Gardening to support beneficial insects benefits the planet and the gardener. Beneficial insects – considered helpful because they are desirable to humans – improve pollination of fruits, vegetables and flowers. But perhaps most importantly for the home gardener, they help keep in check populations of aphids, mites, scale and other insects that damage the plants we love.

Nurturing beneficial insects isn’t a quick-fix – it can take months for populations of the "good bugs" to build up, and you have to learn to tolerate a certain number of "bad bugs" (the ones that eat your plants), since, after all, they support the beneficial insects. Furthermore, sometimes you have to look more deeply at whether plants you grow are healthy. Unhealthy plants – stressed by receiving too much or too little light, water or nutrients – will continue to have problems, no matter how many beneficial insects you attract to your garden. But by providing good insect habitat in your garden, you’re supporting beneficial insect conservation, and also helping birds that feed on insects. It’s win-win for everybody. The best part is, you’re just growing flowers to do it!

I’m all for beautiful new hybrid flowers and enjoy some new coneflower, cosmos and other hybrids in my own garden. But when it comes to pollinating insects, old-fashioned varieties are the best, according to the Xerces Society’s Matthew Shepherd. "In the process of trying to create new colors or double blossoms, breeders sometimes breed the pollen out of plants," he says. "Sometimes it’s by chance, sometimes it’s intentional, as with plants that are bred for not attracting bees," says Shepherd.

It’s one thing if you’re allergic to bees, or scared of them. But for the rest of us, bees are an important part of garden ecology and attracting them, and other pollinators, is desirable. What kinds of plants should we look for? "When at the garden center, look to see where the bees are. And buy those plants!" In addition to seeking out heirloom varieties that are often richest in pollen, Shepherd suggests seeking out native plants to attract native pollinators and going for culinary herbs, which haven’t been bred for flower color or size. "They aren’t developed as garden blooms, so they’re more likely to be rich in pollen," he says.

Felton, California seed company Renee’s Seeds provides excellent resources and information – click on "attract beneficial insects" for an excellent introduction to the various bugs that are found in gardens, and how to support them with your plantings. You can also find seeds and wildflower seed mixes specifically designed to nurture pollinating insects.

Dig into the Xerces Society website for great information on supporting pollinating insects in the garden. Visit their Pollinator Conservation Resource Center for more information. And learn more by ordering the Xerces Society’s staff-authored volume Attracting Native Pollinators on the website.
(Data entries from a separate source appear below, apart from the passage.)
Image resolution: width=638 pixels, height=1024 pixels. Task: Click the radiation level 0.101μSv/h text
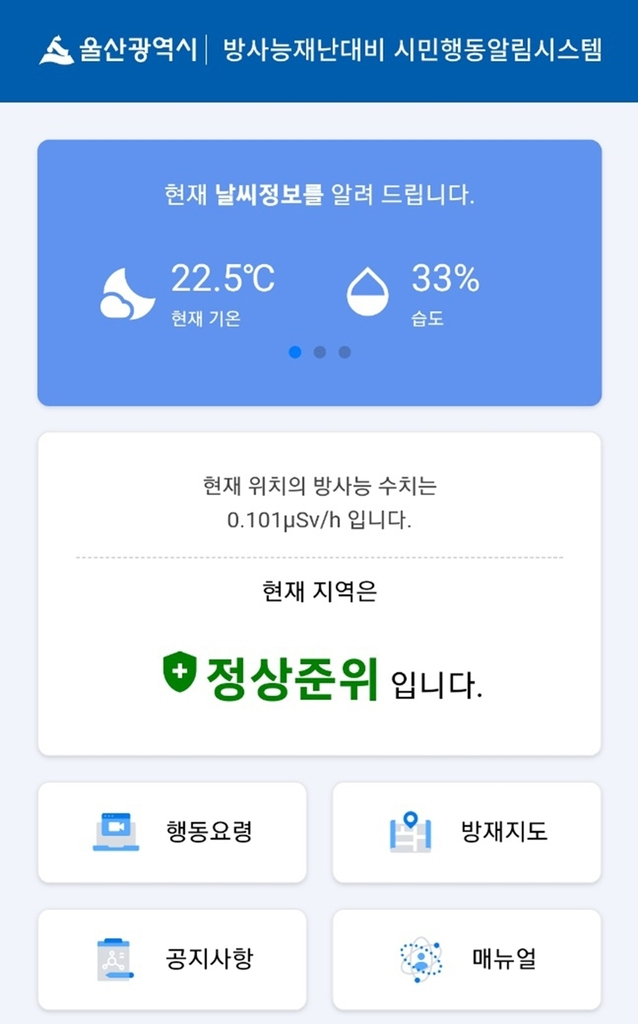(x=319, y=520)
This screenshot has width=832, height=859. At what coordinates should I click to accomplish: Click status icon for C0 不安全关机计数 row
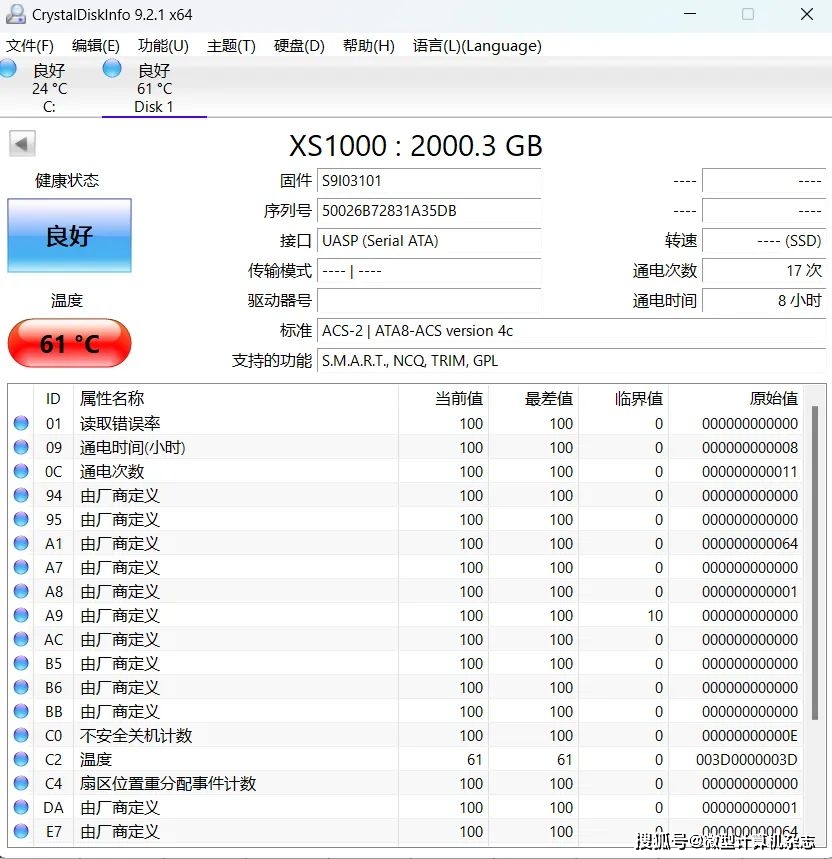coord(21,736)
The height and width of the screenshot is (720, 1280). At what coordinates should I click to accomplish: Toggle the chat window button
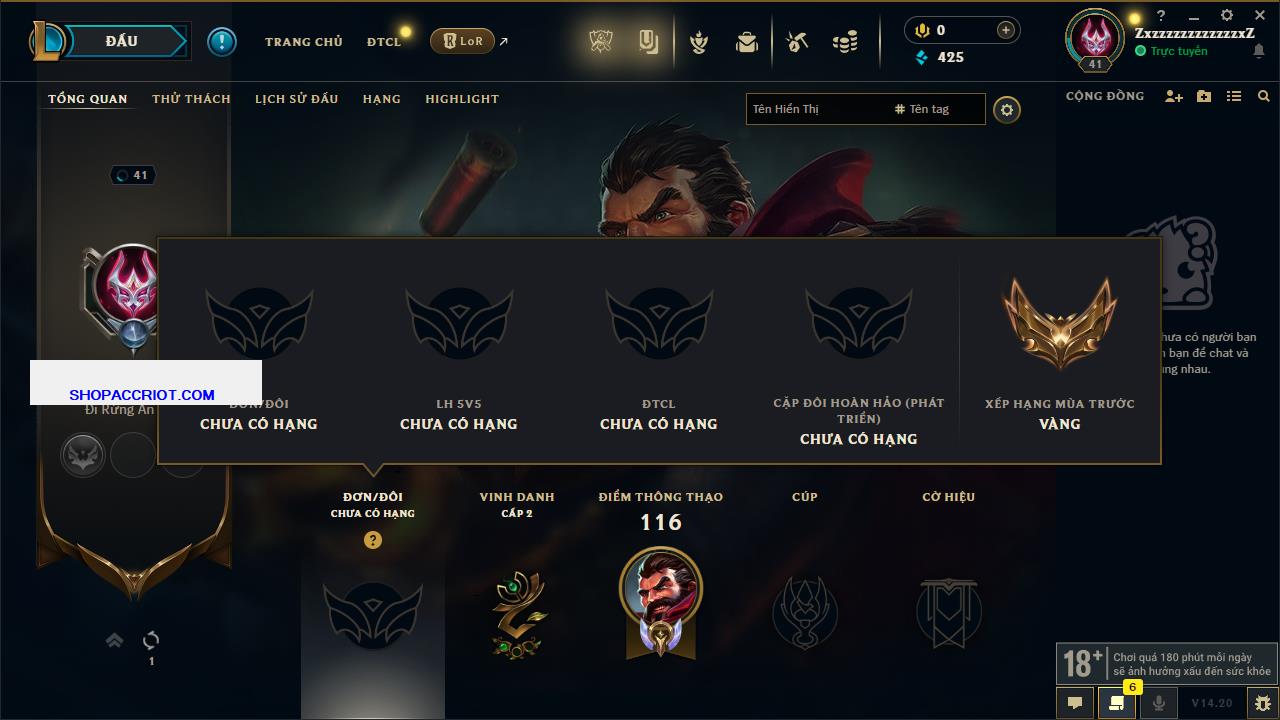point(1075,703)
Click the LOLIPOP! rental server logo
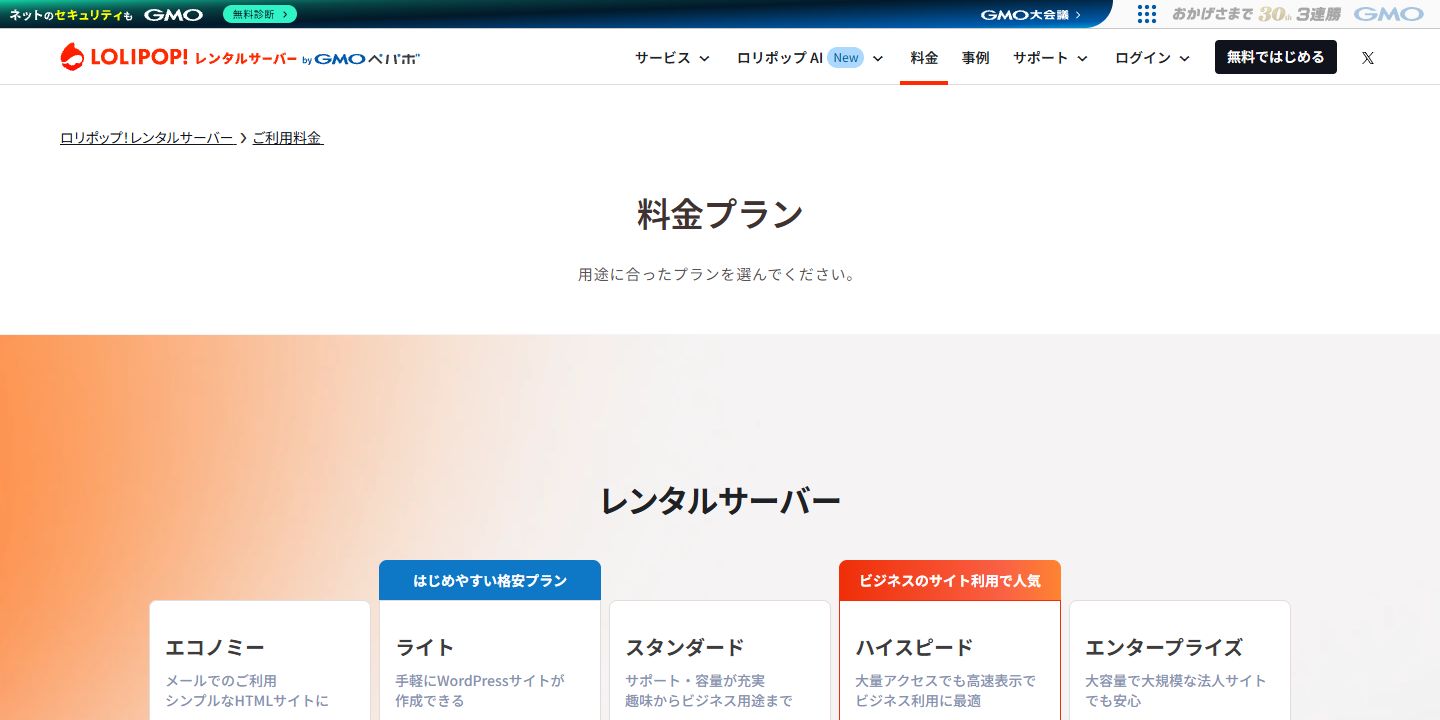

The most beneficial flowers for good insects include members of four main plant families: the carrot family (Apiaceae ), the daisy family (Asteraceae ), the cabbage family (Brassicaceae ) and the scabiosa family (Dipsaceae ). Download the pdf from the Renee’s Garden resource list (just click on the "Guide to Attracting Beneficial Insects"). A few suggestions include:

Carrot family: Angelica, caraway, chervil, fennel and lovage
Daisy family: Liatris , chamomile, cosmos, signet-type marigold, sunflower and certain kinds of yarrow including Achillea millefolium
Cabbage family: broccoli, sweet alyssum, candytuft, and mustards
Scabiosa family: Cephalaria and Scabiosa
Buckwheat family: nearly any buckwheat (Eriogonum)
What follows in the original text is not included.